Server Monitor
The server monitoring feature connects to remote Linux servers via SSH to collect and display real-time system metrics, helping operators quickly assess server health.
Note: Server monitoring only supports Linux remote servers, as it relies on the
/procfilesystem and Linux-specific commands. SSH credentials (password or key) are required.
Opening the Monitor
Once an SSH connection is established, the monitoring panel can be opened from several entry points:
| Entry Point | Action |
|---|---|
| Tab Context Menu | Right-click an SSH terminal tab → Open Server Monitor |
| Panel Menu | Click the ... button on the panel header → Open Server Monitor |
| Sidebar Context Menu | Right-click an SSH connection → Open Server Monitor |
The server monitor opens as an independent tab alongside terminal, file transfer, and other tabs.
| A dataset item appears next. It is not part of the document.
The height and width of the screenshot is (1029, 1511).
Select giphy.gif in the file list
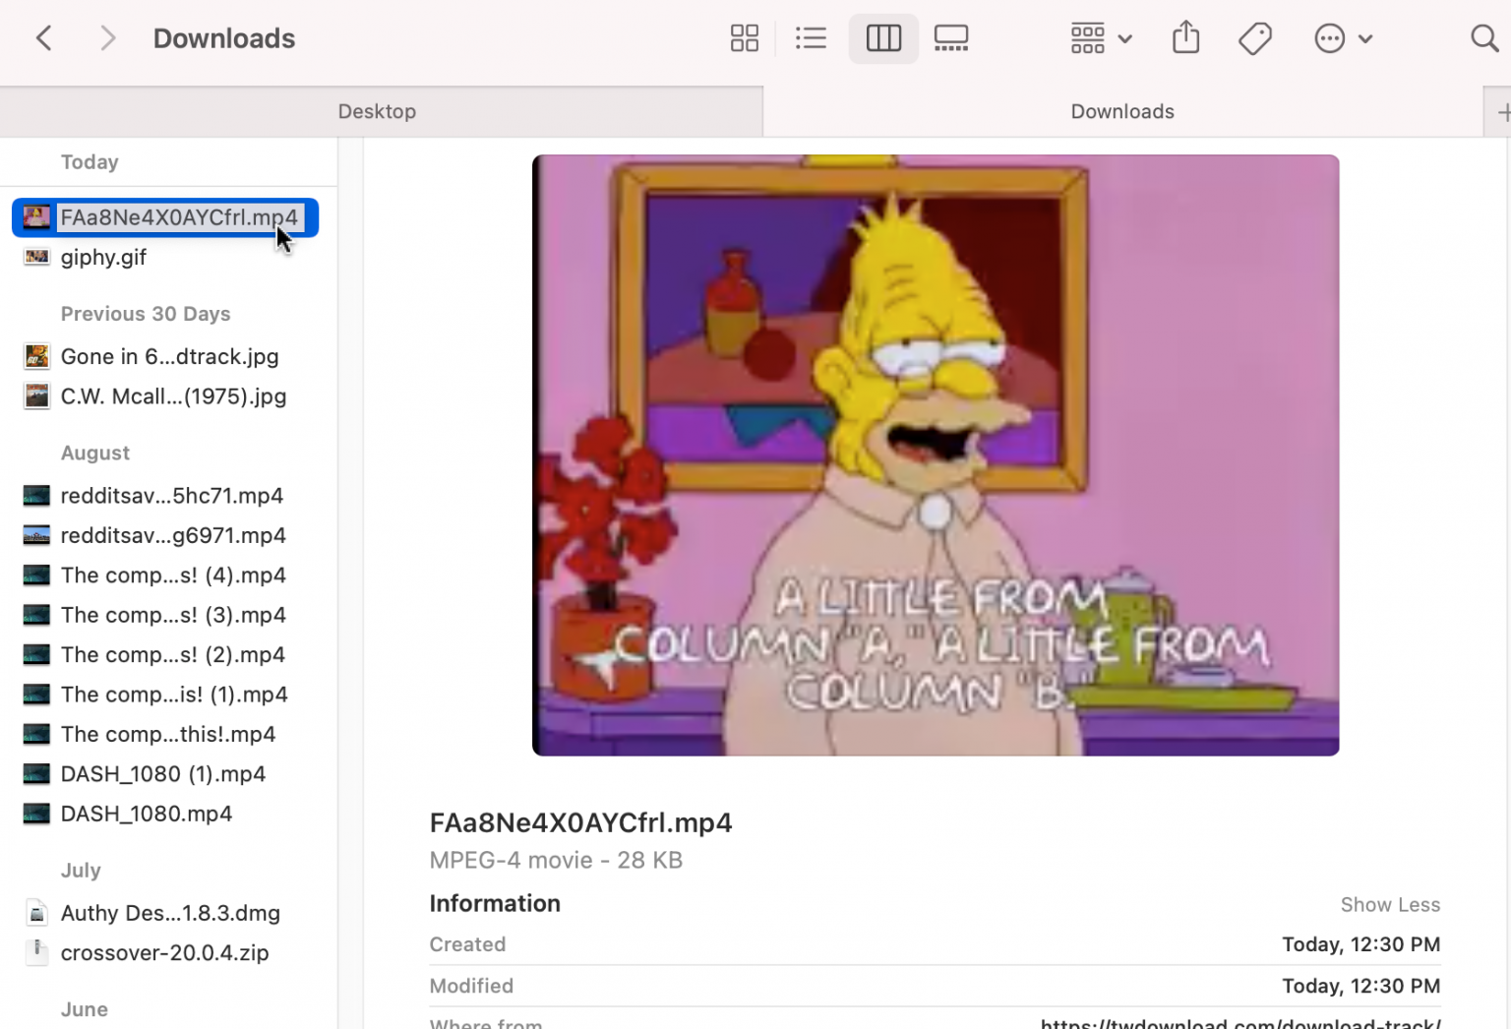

It supports drag-to-reorder.
Interface Overview
The monitoring panel is organized into six tabs, switchable via the top tab bar.
Performance
Displays four core metrics — CPU, Memory, Disk, and Network — in real time, refreshing every second with 60-point line charts showing the last 1 minute of history.
CPU
- Total usage percentage with line chart
- Core count
- Total process count and file handle count
- 1-minute, 5-minute, and 15-minute load averages
Memory
- Total, used, available, and usage percentage
- Cached and buffers usage
Disk
- Root filesystem (
/) total, used, and usage percentage
Network
- Receive and transmit rates in bytes per second, calculated from delta between consecutive samples
Processes
Lists the top 30 processes by CPU usage, refreshing every second.
| Feature | Description |
|---|---|
| Sorting | Default sorted by CPU descending |
| Search | Filter by process name, username, or PID |
| Pause | Click the pause button to stop refresh; click again to resume |
| Process Detail | Click any process row to open a detail drawer from the right |
Process Detail
Clicking a process opens a slide-in drawer with the following information:
- Basic Info — PID, PPID, name, state, thread count, executable path, working directory, full command line, start time
- File Descriptors — Total count with breakdown (files, sockets, pipes, anonymous, devices)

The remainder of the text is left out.